Talmud records the Jewish spiritual teaching that the divine presence we call Shechinah dwells on each sickbed (B.T. Nedarim 40a). A sick person might withdraw from society, but can never withdraw from the holy. To the contrary, the sick person inherently is a focus for the holy, for the divine presence.
Putting Talmud together with behavioral science, we learn that what’s holy is precisely this call to pay attention to the withdrawal, malaise, low ebb or “off” energy we sense in another. While we might muscle through and shrug off these sometimes subtle cues, we – and each other, the world, and the cause of holiness in the world – would be far better off if we allowed ourselves the subtlety of paying this kind of attention, and allowing our natural altruism to well up.
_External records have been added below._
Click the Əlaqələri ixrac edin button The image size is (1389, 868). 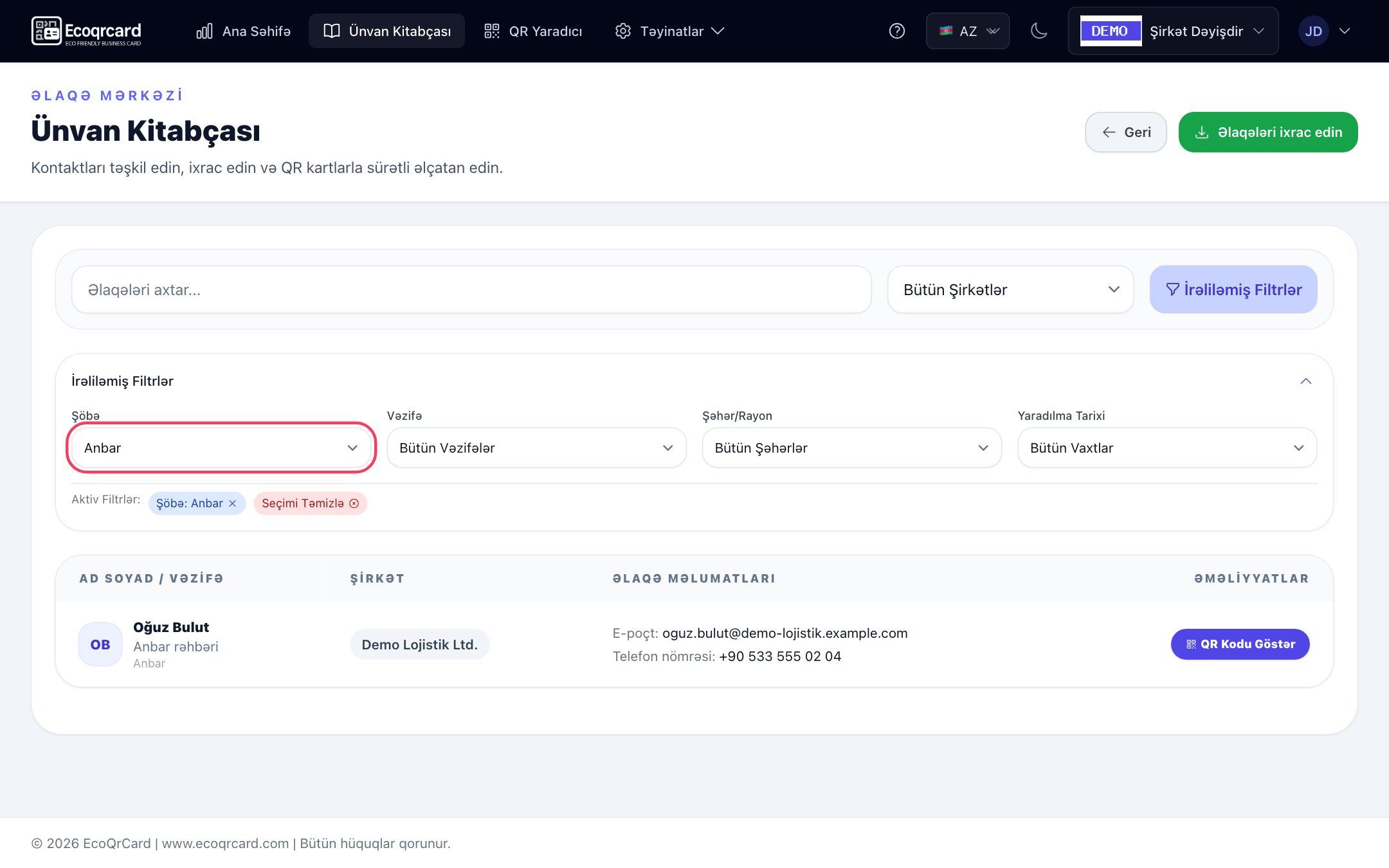click(1268, 132)
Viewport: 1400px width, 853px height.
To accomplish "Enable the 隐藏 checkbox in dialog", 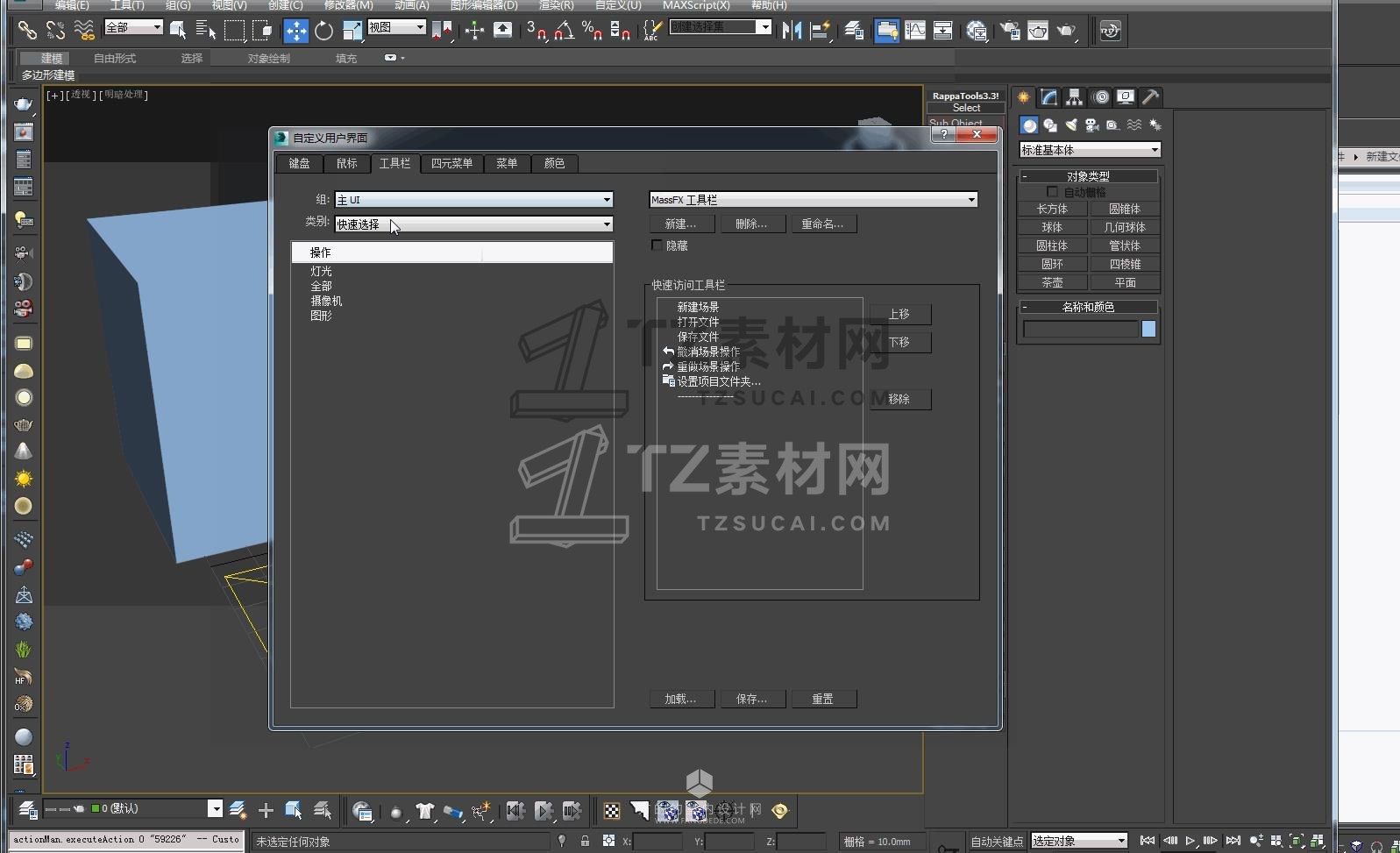I will pyautogui.click(x=657, y=245).
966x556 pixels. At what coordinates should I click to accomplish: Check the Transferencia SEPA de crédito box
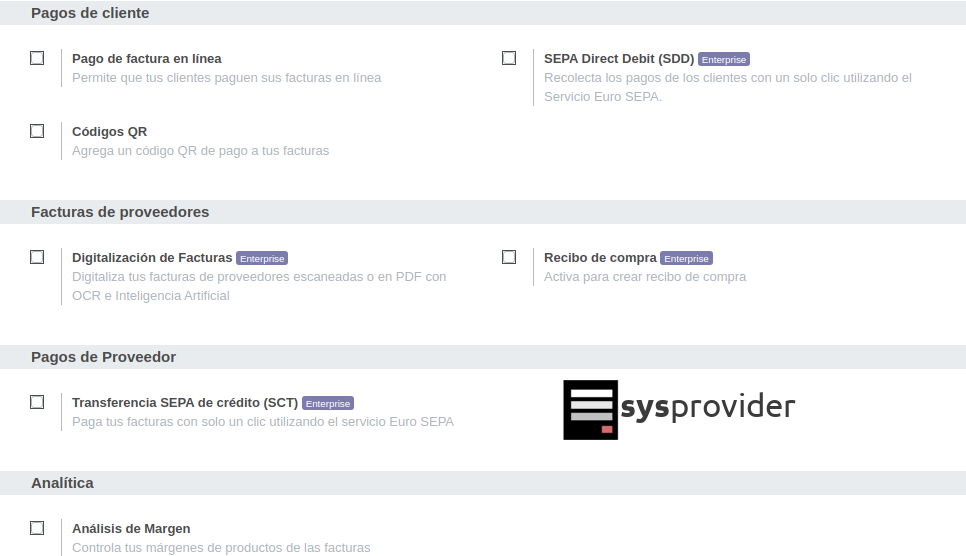[x=37, y=402]
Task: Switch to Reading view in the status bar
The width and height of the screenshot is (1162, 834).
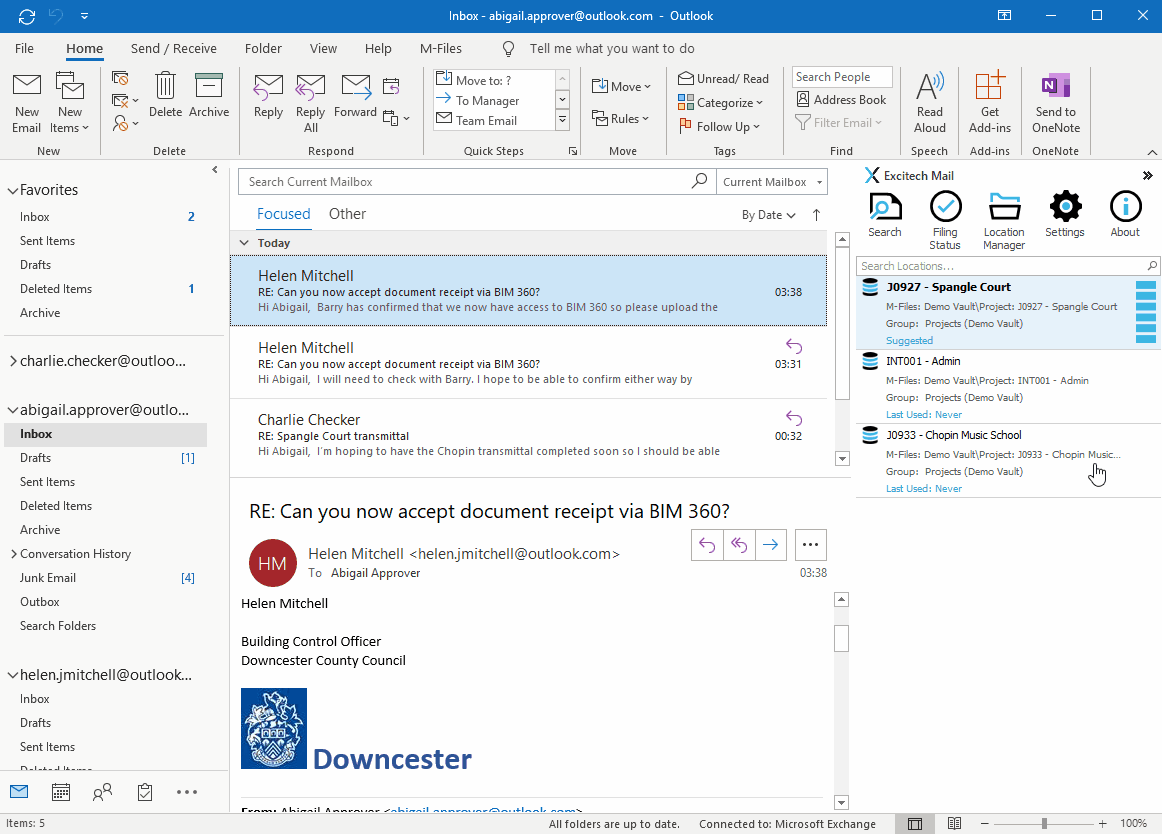Action: [954, 823]
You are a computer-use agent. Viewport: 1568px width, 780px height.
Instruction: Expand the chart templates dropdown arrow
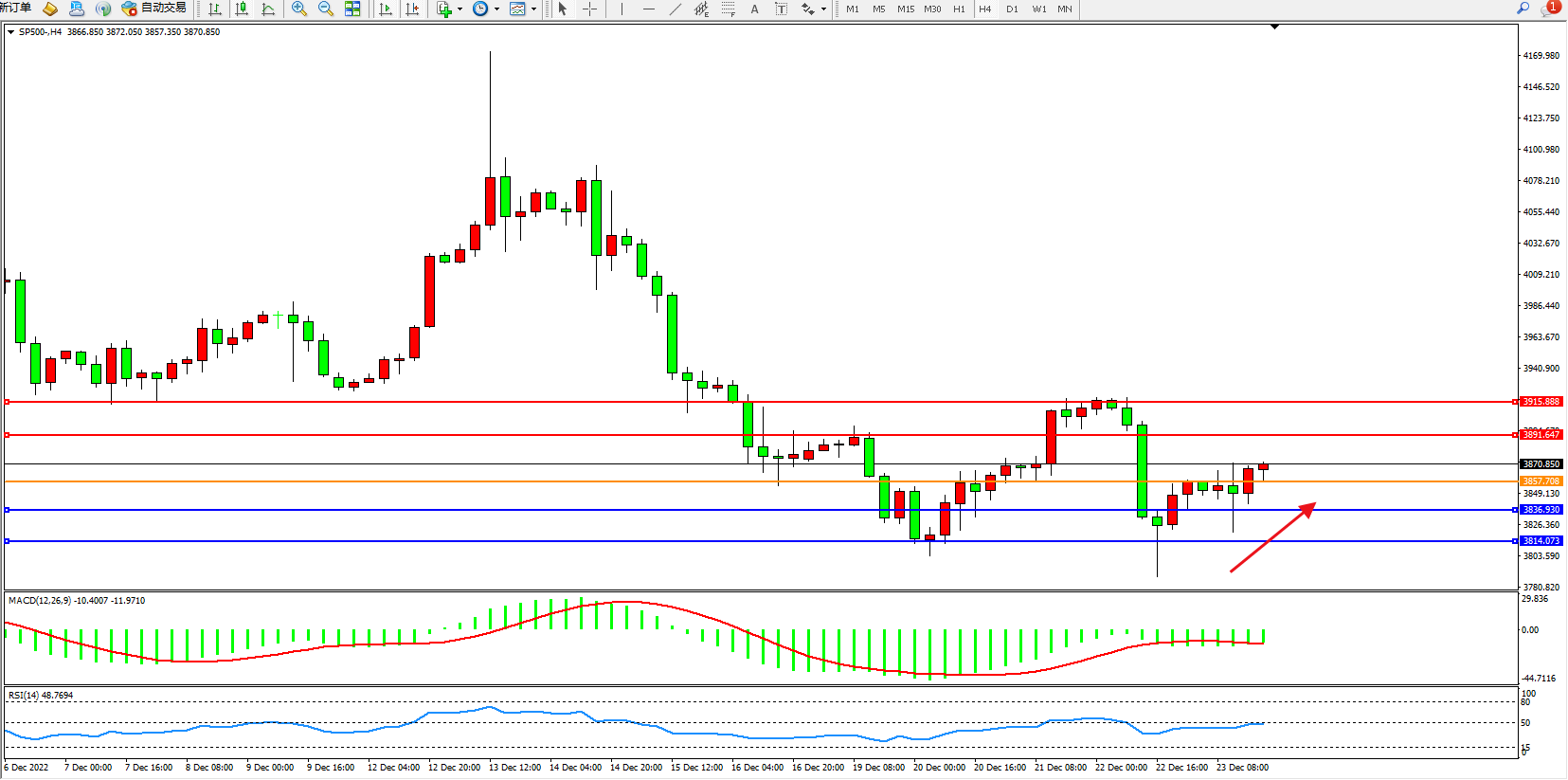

What does this mean? It means raising our emotional and spiritual antennas a bit more. It means following our instincts and gently asking how someone is – not prying, but checking in. It means acting on our altruism; if we are managers, it means giving permission to be sick – not excessively self-indulgent, but humane and human. Most of all it means paying attention and making a priority of paying attention.
After all, the subtle inward turn that this kind of attention asks might just lead us to a very holy place.